The less good news is that I just don’t have the energy to finish this book. I read for pleasure and I think I’ve wrung as much enjoyment out of this book as I’m going to get, so I’m moving on.
I really enjoyed the opening of the book. It was gloriously gothic: a lone woman, running from trouble; a deserted railway station, spooky moorland, isolated mist-cloaked farmhouse first encountered in darkness and a mercurial, handsome-but-untrustworthy man offering an unfriendly welcome.
It’s beautifully done: heavy on atmosphere and full of foreboding.

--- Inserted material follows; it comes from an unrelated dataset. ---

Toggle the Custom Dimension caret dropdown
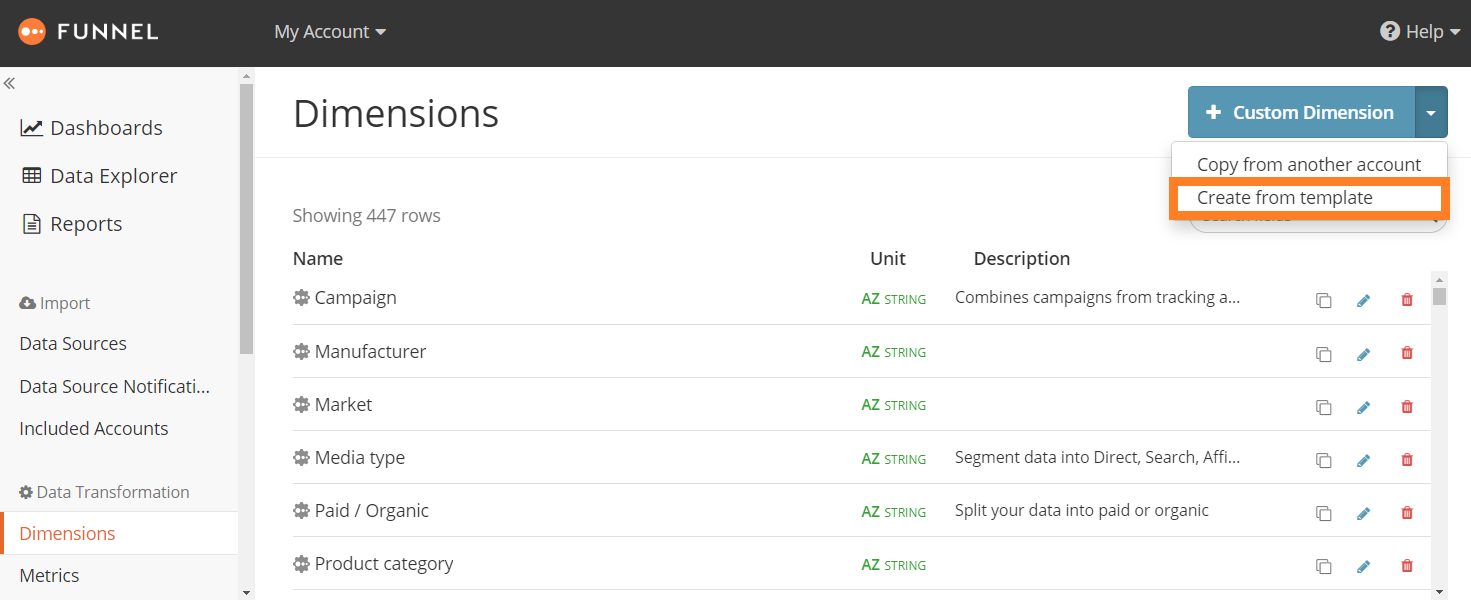The width and height of the screenshot is (1471, 600). (x=1431, y=113)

My problem with the book is that I’m a lot more cynical than the audience that would have been reading this book back in 1924. I’m like those kids in modern horror novels who won’t go into the basement alone when they hear a strange noise because they’ve seen all the horror movies showing what a dumb idea that is. I look at the man our heroine meets in the cottage and my first thought was: ‘What is he hiding?’ A few chapters later and, although our heroine remains clueless, I’m pretty sure I know what’s going on. I mean, there was the stuff the parrot was saying. And the strange behaviour of the dog. And the blood. Where did she think that came from?

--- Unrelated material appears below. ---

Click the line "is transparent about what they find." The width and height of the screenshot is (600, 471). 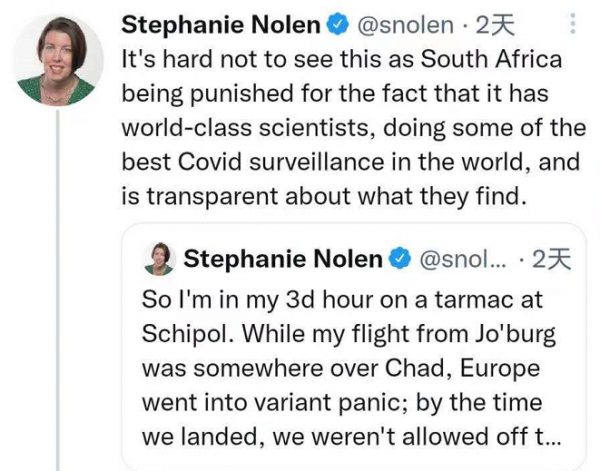(322, 196)
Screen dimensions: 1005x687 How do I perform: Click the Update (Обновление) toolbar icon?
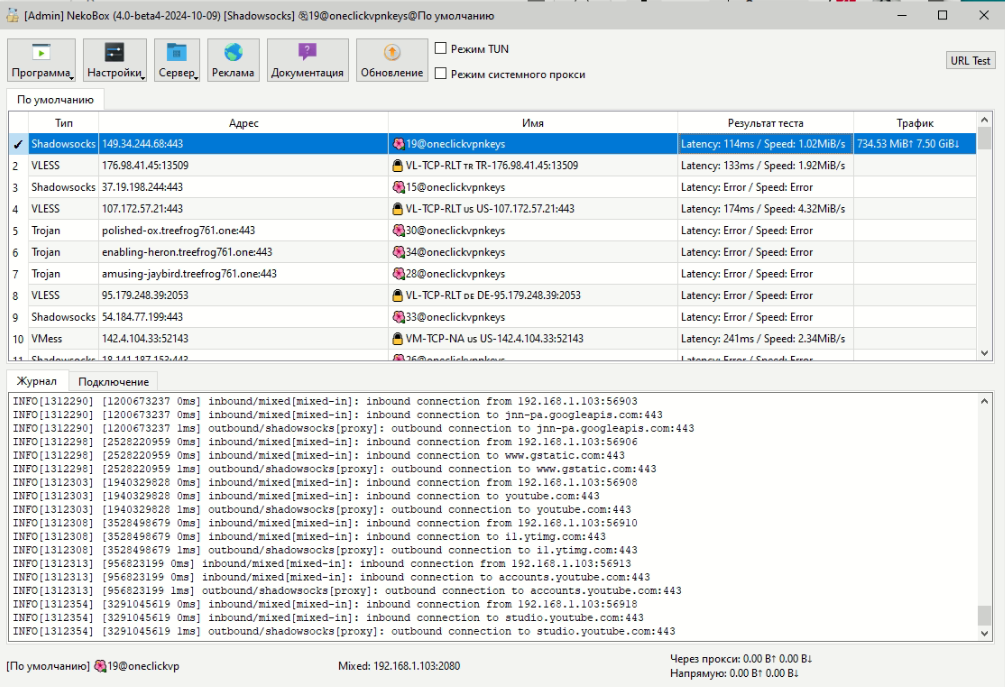pos(391,53)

About a quarter of the way through the book, there’s a scene where our heroine is finally allowed to meet her cousin, Lady Hannah, who she travelled a long way to see but who has apparently been too ill to meet with her. As the scene unfolded all I could think of was Red Ridinghood meeting the wolf.

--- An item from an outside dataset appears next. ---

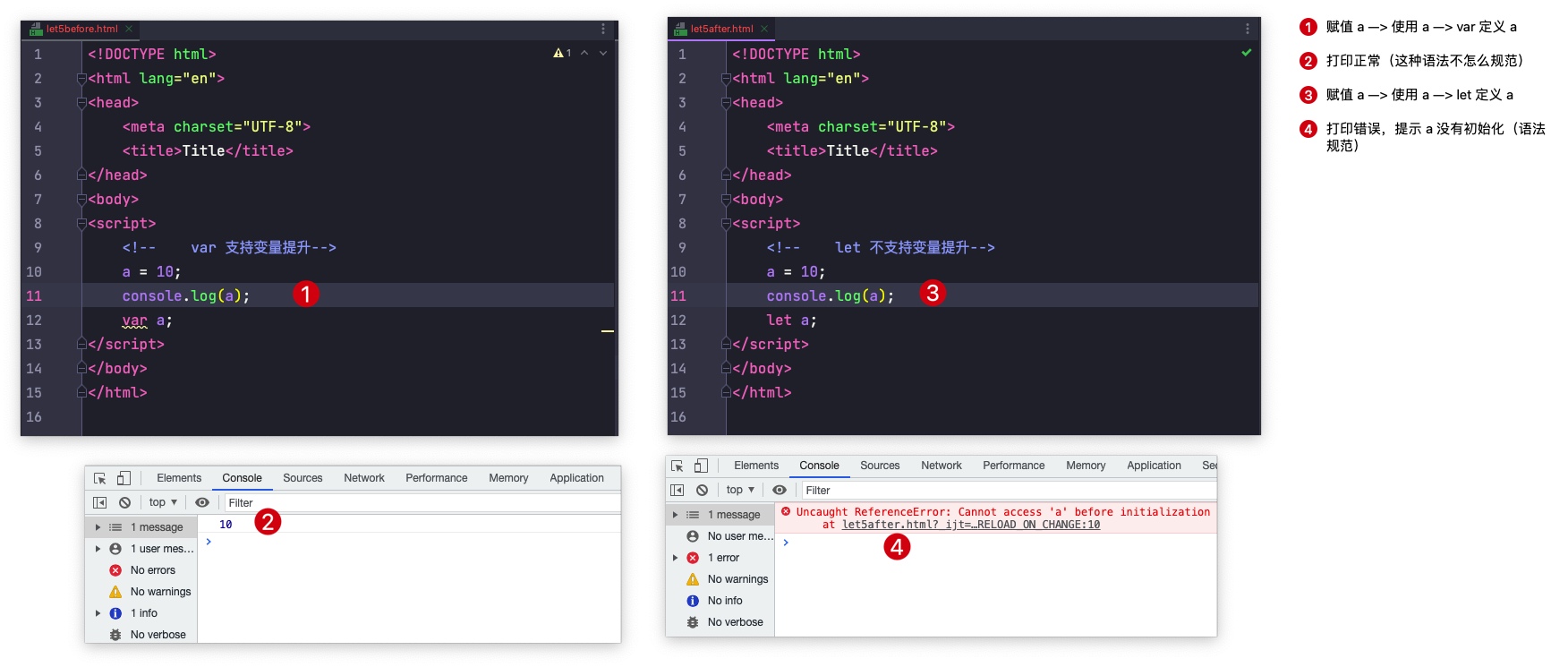Click the Filter field in DevTools showing output 10
1568x667 pixels.
[421, 503]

I wonder how it was received in its day? Did readers immediately know the trick that was being played and take it as confirmation of Lady Hannah’s death as I did or where they taken in? Is our heroine shown as so weak and timid so that this ruse can be given some plausibility or are we all supposed to be yelling at her to wake up?
From that point on, I was kept wondering how long it was going to take for our heroine to get her act together and move out of victim mode. One of the reasons that I don’t have the motivation to finish the book is that I think our heroine was born a victim and it’s never going to change. She’s not bright, not brave and not that interesting. Her main talent seems to be her ability to blush.
In my interior dialogue, I tell myself that I should be making allowances for her. She’s a woman of her times. She has her own troubles. And anyway, what’s wrong with being meek? They’re going to inherit that Earth you know. At least, they will after everyone else is done with it.
I couldn’t keep my attention on the story. Instead, I imagined modern remake in which, when the truth becomes clear, our heroine unleashes anger she didn’t know she had, executes the two miscreants with a carving knife and leaves with the dog and the parrot. The parrot gets the final line of the book – ‘Poor Hannah’.
Anyway, I’ve set this aside but I’ll be back at some point to read ‘The Bungalow Mystery’.